*Passage provided*:

However, there is no evidence before me that the personal bank
account of the first applicant has been frozen.
The only evidence
demonstrating the freezing of an account is a letter from the
Standard Bank which refers to two accounts in the
name of the firm,
one of which is a current account and the other is the trust account.
The
second complaint in support of urgency and which asks for
reconsideration is that the First Applicant's ability to provide for
his family and pay bills has been affected because his personal
account has been frozen. There is no evidence of this.
In
addition, the First Applicant contends that the order suspends him
from practice and precludes the firm from conducting its business.
This is not what the order does. The order simply removes the
Applicant's ability to deal with the bank accounts and requires that
the legal practice council deals with the bank accounts on his behalf
or appoints a curator to do so.
Mr
Masweneng who appeared on behalf of the Applicants placed a great
deal of emphasis on the word “curator”, saying
that it
means that the First Applicant's ability to function at all has been
compromised by the appointment of a curator but that
is obviously not
what the word “curator” in this context means. In this
context the only function of the curator is
to administer the bank
account in the ordinary course of business on the Applicant's behalf.

*Stored records*:
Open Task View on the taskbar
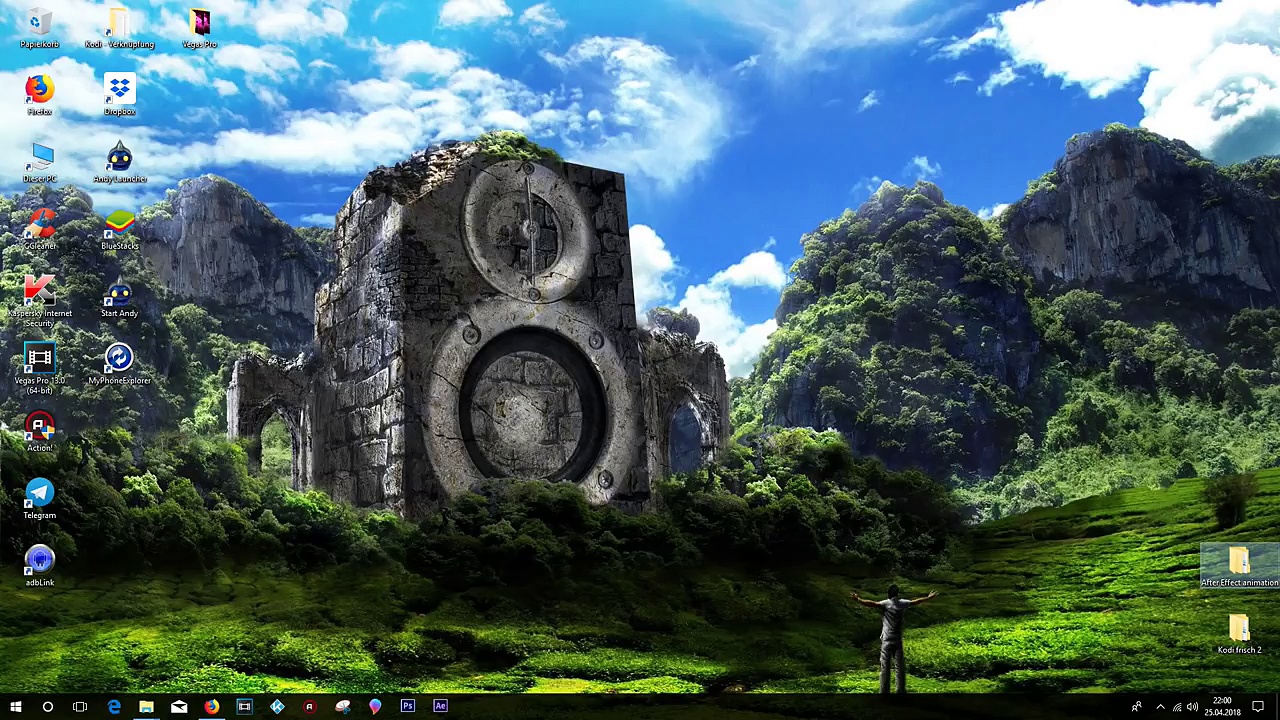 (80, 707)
==
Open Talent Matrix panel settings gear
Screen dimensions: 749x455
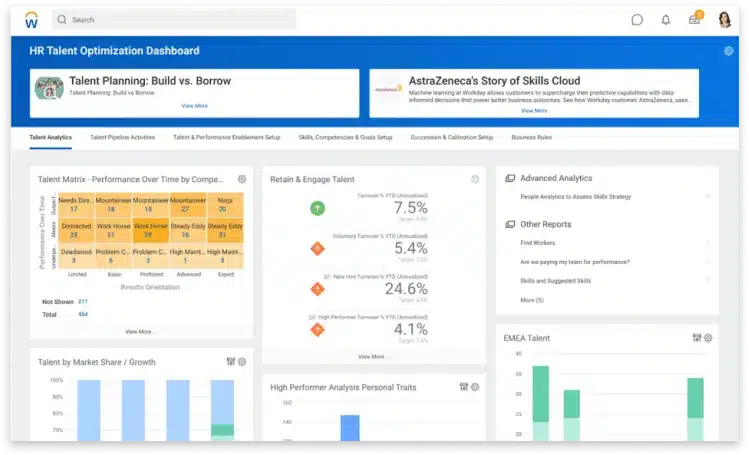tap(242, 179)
...
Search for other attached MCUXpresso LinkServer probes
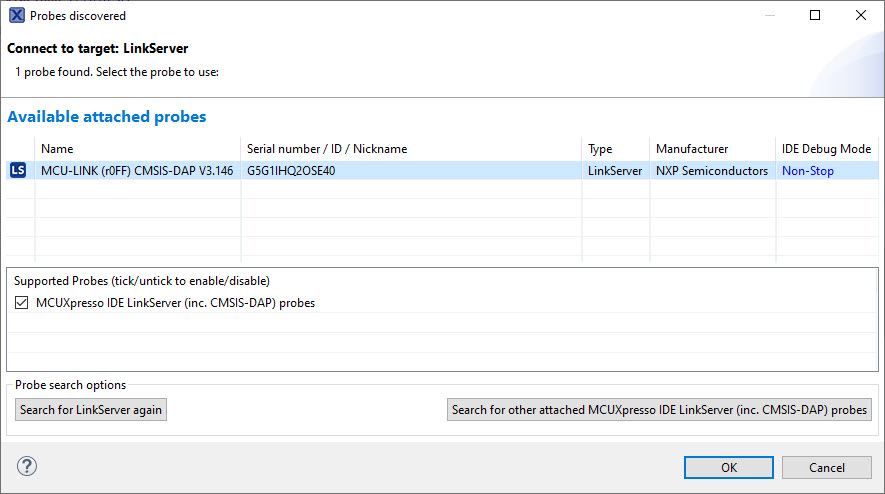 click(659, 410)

*Exercises*:
(1) In the court excerpt, which bank's letter refers to the two accounts in the name of the firm?
(2) Extract verbatim the stretch of the court excerpt from "The only evidence" through "the trust account.".

*Exercise solutions*:
(1) The Standard Bank.

(2)
The only evidence
demonstrating the freezing of an account is a letter from the
Standard Bank which refers to two accounts in the
name of the firm,
one of which is a current account and the other is the trust account.